** START TEXT PROVIDED **

Prioritize removing clients over validators in the heartbeat logic #3504

kaimast · 2025-02-26T00:14:00Z

Motivation

This pull request fixes #3479 and cleans up the heartbeat logic a little. The logic now prioritizes disconnecting nodes over validators to improve connectivity between validators and ensure new blocks propagate to clients.

Test Plan

After talking to Victor I decided against adding tests for this PR and believe we can rely on code review to ensure correctness of the changes. The code can only affect liveness of the protocol, not safety, and tests would add lot of additional code that might need to be refactored later.

Notes

There are few things that might need to be improved in the future.

remove_oldest_connected_peerdoes not actually remove the peer with the oldest TCP connection, but the one that we have not received any message from in the longest time.
Some parts of the code use "ip" to refer to a socket address (which is a tuple of IP and network port). I already changed some variable names from peer_ip to peer_addr, to address this.
Virtually all the logic resides in the trait declaration right now. We should either actually specialize the different implementations, or simplify the code by converting Heartbeat to a struct.

node/router/src/heartbeat.rs

vicsn · 2025-02-27T14:04:17Z

Logic LGTM! Approving once a deployed devnet passes with this code.

node/router/src/heartbeat.rs

niklaslong · 2025-03-03T12:20:13Z

node/router/src/heartbeat.rs

+        // Disconnect from the oldest connected peer, which is the first entry in the list
+        // of removable peers.
+        // Do nothing, if the list is empty.
+        if let Some(oldest) = self.get_removable_peers().into_iter().map(|peer| peer.ip()).next() {


Really appreciate the addition of the comment here! I don't mean to nit but this might be a little more idiomatic:

Suggested change

if let Some(oldest) = self.get_removable_peers().into_iter().map(|peer| peer.ip()).next() {

if let Some(oldest) = self.get_removable_peers().first().map(Peer::ip) {

I might also suggest we add a unit test for get_removable_peers as getting the order wrong there would lead to a more unstable network? I'm not sure how involved test writing might be here, we could perhaps include this in future improvements to our test coverage, wdyt?

Well now you're just showing off! 😛

And yes since get_removable_peers peers is not influenced by timeouts, it can be unit tested.

niklaslong · 2025-03-03T12:59:42Z

node/router/src/heartbeat.rs

                // Disconnect from this peer.

** END TEXT PROVIDED **

TASK REQUIREMENTS >> Can you continue the heartbeat pull request discussion above, starting right after its last line?

** START ENTRIES **

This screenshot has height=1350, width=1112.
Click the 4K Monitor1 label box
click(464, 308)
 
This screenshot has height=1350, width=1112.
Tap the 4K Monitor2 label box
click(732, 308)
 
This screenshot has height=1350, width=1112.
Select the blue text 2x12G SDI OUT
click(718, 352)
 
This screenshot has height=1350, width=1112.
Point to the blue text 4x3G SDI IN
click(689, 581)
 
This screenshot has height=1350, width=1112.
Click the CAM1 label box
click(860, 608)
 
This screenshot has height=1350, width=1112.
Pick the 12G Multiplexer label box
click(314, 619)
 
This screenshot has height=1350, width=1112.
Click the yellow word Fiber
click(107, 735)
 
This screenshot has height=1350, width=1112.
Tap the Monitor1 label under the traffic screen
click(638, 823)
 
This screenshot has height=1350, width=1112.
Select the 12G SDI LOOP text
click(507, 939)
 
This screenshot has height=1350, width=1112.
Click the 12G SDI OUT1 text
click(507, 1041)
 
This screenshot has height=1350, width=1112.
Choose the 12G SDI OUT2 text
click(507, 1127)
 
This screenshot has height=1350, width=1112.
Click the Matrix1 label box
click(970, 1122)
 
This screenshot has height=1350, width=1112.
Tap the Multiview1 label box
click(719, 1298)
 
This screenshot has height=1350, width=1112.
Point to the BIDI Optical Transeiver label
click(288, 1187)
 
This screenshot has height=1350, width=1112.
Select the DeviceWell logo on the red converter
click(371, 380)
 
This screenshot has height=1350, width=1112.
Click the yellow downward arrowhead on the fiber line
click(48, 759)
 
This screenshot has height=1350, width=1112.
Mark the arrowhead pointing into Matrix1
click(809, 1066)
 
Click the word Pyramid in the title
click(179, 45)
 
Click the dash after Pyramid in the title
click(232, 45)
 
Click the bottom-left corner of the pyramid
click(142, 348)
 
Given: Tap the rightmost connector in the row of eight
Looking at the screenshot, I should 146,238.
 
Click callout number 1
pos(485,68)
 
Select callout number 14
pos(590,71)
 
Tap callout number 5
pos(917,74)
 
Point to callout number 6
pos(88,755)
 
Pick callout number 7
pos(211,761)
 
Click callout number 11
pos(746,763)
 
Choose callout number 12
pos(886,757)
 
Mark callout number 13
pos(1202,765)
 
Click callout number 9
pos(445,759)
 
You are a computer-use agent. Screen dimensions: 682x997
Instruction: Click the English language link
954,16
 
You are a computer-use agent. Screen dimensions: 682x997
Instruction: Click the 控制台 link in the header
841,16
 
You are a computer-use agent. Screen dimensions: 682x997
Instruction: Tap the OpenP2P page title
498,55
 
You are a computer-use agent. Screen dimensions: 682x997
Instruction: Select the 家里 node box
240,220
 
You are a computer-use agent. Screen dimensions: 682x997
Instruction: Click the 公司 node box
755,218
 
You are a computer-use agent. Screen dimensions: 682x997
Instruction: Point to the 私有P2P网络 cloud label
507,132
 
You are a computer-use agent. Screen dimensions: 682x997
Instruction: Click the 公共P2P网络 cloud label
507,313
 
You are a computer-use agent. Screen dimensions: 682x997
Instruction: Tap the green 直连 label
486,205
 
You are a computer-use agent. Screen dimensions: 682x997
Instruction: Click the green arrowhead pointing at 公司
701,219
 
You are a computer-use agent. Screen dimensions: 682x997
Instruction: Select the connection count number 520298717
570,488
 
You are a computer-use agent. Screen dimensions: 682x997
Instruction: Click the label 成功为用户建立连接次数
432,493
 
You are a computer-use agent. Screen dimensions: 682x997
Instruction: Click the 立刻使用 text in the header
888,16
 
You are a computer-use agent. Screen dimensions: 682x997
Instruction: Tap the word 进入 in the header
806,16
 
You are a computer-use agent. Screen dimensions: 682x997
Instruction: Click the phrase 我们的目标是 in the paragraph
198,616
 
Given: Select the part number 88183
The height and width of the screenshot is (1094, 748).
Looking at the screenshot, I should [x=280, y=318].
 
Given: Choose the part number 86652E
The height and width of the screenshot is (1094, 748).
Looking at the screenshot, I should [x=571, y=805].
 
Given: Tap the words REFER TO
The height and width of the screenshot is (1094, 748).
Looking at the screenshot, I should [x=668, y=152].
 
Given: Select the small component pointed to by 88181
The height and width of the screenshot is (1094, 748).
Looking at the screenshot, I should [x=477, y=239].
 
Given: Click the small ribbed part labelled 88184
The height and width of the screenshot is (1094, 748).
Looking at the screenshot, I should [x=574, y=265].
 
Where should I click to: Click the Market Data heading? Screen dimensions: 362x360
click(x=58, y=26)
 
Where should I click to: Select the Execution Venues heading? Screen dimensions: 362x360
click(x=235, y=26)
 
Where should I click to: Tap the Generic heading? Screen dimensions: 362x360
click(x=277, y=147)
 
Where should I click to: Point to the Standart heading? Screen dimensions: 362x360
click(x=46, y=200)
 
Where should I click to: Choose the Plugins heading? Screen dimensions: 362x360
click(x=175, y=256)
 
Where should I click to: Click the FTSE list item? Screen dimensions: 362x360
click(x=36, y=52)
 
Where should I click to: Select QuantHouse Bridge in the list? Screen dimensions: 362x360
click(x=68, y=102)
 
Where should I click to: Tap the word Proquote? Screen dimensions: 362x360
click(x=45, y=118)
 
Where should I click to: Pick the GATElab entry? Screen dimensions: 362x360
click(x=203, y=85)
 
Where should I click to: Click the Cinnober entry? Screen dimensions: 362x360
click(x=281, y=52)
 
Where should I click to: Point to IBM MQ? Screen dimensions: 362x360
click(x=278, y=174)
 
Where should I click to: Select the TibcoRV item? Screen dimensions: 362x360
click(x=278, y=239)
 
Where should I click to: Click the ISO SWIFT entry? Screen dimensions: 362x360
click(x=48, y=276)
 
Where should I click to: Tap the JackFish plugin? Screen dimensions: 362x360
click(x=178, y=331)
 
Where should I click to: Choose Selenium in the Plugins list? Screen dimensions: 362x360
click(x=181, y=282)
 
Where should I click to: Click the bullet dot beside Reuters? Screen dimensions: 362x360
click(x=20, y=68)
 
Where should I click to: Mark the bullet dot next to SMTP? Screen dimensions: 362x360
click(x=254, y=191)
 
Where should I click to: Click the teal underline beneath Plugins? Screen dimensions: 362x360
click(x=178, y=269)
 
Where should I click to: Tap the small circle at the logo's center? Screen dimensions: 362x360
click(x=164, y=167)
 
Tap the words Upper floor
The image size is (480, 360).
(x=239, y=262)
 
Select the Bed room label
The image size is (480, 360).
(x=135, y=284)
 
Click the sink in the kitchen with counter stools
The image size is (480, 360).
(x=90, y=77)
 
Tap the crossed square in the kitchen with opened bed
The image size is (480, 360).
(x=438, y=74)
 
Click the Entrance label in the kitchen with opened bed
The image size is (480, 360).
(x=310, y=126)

** END ENTRIES **

EXERCISE ANSWER >>
-                self.router().disconnect(peer_ip);
+                self.router().disconnect(peer_addr);


I think peer_ip here was correct? disconnect internally calls resolve_to_ambiguous which maps the listener to the ephemeral address (ip + port).

You might have noticed this already but just in case, the convention is:

peer_ip (granted, a slight misnomer): the peer's listener SocketAddr (ip + port)

peer_addr: the peer's ephemeral SocketAddr (ip + port, though only the port should be different from the listener)

Is this naming convention documented anywhere? If not, where would be a good place?

niklaslong · 2025-03-03T13:04:30Z

node/router/src/heartbeat.rs

@@ -290,11 +297,11 @@ pub trait Heartbeat<N: Network>: Outbound<N> {
    /// This function attempts to connect to any disconnected trusted peers.
    fn handle_trusted_peers(&self) {
        // Ensure that the trusted nodes are connected.
-        for peer_ip in self.router().trusted_peers() {
+        for peer_addr in self.router().trusted_peers() {


This should also be peer_ip as iirc they are the pre-configured trusted listener addresses the nodes can connect to.

niklaslong

Could you double check the renaming of peer_ip to peer_addr? In most collections we track the (rather unfortunately named) "peer_ip" aka the listener address (ip + port) instead of the ephemeral address when a connection is received 🙏

See:

raychu86 · 2025-03-03T23:05:51Z

node/router/src/heartbeat.rs

+            .filter(|peer| {
+                !trusted.contains(&peer.ip()) // Always keep trusted nodes
+                  && !bootstrap.contains(&peer.ip()) // Always keep bootstrap nodes
+                  && !self.router().cache.contains_inbound_block_request(&peer.ip()) // This peer is currently syncing from us


Can this be exploited in a way where a malicious validator just needs to keep sending block requests to prevent the peer disconnects?

Yes, same for malicious clients, this was already an issue before this PR.

@kaimast want to create a new issue for this? A simple solution as noted here would be to refresh a random selection of syncing peers under some conditions, I bet with further analysis we can avoid hurting sync performance of honest nodes too much.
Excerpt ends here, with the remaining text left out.